3 Minutes
Airborne noise does more than annoy passengers — it actually changes the way food tastes. Recent demonstrations and sensory research show that loud, steady sounds like aircraft cabin noise can dampen sweet, salty and sour sensations while leaving umami intact. That selective effect can make tomato-rich dishes and other savory foods taste more pronounced when you're flying or sitting near a hum of white noise.
How noise reshapes taste: the umami exception
Studies into multisensory perception reveal that our auditory environment influences gustation. White noise and low-frequency hums reduce perceived intensity for sweet, salty and sour tastes. Umami — the savory flavor found in tomatoes, aged cheese, soy sauce and broths — appears resistant to that masking. The result: when other taste cues are muted by background noise, umami stands out more clearly.

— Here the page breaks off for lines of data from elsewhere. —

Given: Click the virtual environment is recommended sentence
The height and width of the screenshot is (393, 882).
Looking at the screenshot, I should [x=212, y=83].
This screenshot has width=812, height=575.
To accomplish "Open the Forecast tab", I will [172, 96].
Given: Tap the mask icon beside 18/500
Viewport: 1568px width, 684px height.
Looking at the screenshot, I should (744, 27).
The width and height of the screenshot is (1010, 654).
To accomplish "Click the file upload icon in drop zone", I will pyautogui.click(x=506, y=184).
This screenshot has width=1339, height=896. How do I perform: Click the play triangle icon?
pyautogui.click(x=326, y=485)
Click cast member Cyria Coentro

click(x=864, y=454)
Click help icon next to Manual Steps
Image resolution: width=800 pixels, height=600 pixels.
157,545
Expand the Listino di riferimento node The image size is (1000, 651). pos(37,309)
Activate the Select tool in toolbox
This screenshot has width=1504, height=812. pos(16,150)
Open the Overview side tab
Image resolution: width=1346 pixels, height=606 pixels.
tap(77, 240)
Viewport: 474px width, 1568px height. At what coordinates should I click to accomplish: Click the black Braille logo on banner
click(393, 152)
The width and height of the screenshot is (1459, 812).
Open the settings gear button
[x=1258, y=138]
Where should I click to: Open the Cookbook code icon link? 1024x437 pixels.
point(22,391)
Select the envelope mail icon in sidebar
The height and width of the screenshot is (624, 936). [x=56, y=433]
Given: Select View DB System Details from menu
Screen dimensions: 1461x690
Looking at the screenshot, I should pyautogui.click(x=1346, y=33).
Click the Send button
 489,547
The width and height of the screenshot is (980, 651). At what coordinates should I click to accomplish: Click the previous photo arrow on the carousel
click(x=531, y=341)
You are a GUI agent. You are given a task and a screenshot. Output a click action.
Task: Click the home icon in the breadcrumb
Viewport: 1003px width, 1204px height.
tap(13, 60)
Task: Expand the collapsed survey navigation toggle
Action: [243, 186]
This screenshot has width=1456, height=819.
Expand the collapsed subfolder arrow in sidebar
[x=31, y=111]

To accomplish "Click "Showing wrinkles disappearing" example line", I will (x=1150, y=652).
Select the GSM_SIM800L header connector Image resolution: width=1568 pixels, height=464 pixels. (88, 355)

From curling stones to tomatoes: trying your senses
You don't need a lab to experience sensory surprises. The interactive exhibition Senses Unwrapped at Coal Drops Yard in London’s King’s Cross invites visitors to test illusions first-hand. One exhibit demonstrates the size-weight illusion using three curling-stone replicas: the smallest often feels heaviest, even though scales show identical mass. Nearby, taste experiments let people compare how a noisy environment alters flavor perception — and why tomato juice or a ripe tomato can seem especially savory on a noisy plane.
Why this matters beyond curiosity
Understanding how sound shapes taste has practical implications. Airlines and food service designers can tailor menus and cabin acoustics to improve passenger satisfaction. Chefs and product developers can consider how ambient noise affects flavor balance in restaurants and public spaces. On a deeper level, these effects showcase how the brain integrates signals from eyes, ears and tongue to construct our sensory reality.

Try it yourself
Next time you eat or walk outside, pause for a moment. Close your eyes, listen to the background sounds, and notice how flavors shift. Simple experiments — tasting a tomato in a quiet room, then with steady background noise — reveal the subtle choreography of your senses.
'Our senses never act alone,' says Dr. Maya Singh, a sensory neuroscientist. 'Auditory cues can recalibrate taste perception, which is why the same food can feel different depending on where you eat it.' This interplay between sound and taste is a vivid reminder that perception is an active, multisensory process.